July 17, 2013: Two-thirds of adolescents in California with mental health issues aren't receiving treatment, reports Anna Gorman in today's Los Angeles Times. The stats are based on new research from the California HealthCare Foundation. According to the report, "Mental Health Care in California: Painting a Picture," one in 13 children in the state suffers from a mental illness that "limits participation in daily activities."
The research also shows the prevalence of serious mental illness varies by income, with much high rates of mental illness at lower income levels; there are significant racial and ethnic disparities....with Native American, multiracial, and African-American populations experiencing the highest rates of mental illness.
Gorman's LA Times piece claims "...there are also wide disparities across the state, with the poorest regions of the state having the highest rates of mental illness and the lowest number of licensed mental health professions. The Affordable Care Act, however, is expected to improve access for many.
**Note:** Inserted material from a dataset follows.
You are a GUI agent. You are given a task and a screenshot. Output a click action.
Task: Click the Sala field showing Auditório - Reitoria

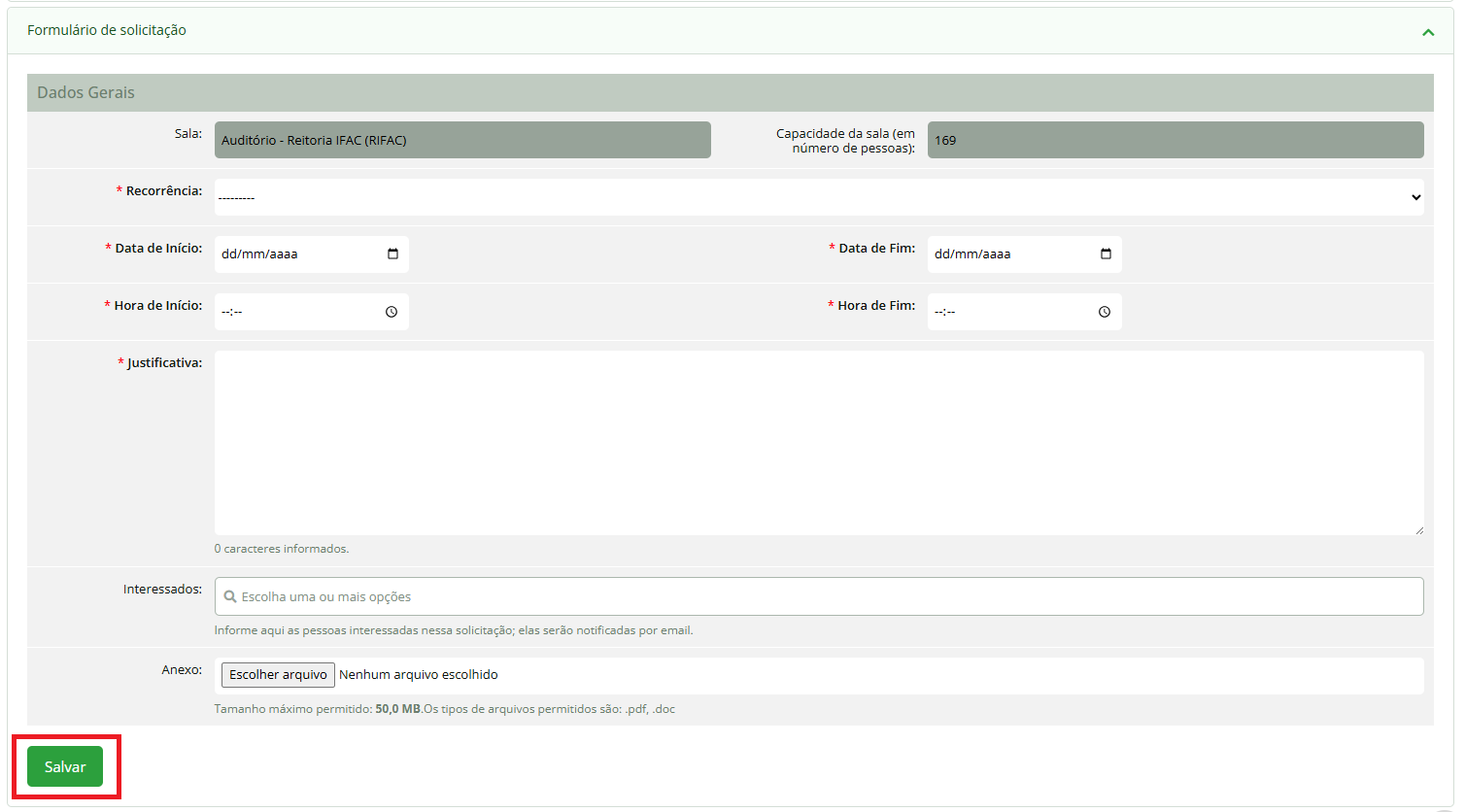tap(462, 140)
The law expands who is eligible for Medi-Cal, the coverage program for poor and disabled residents, enabling them to get comprehensive mental health services, and California residents purchasing insurance through the healthcare marketplace will also have access to mental health care." ...
The California HealthCare Foundation is a 17-year-old philanthropy headquartered in Oakland that gives around $40 million in grants yearly from an endowment of $700 million; the president and CEO is Mark Smith, M.D. (above).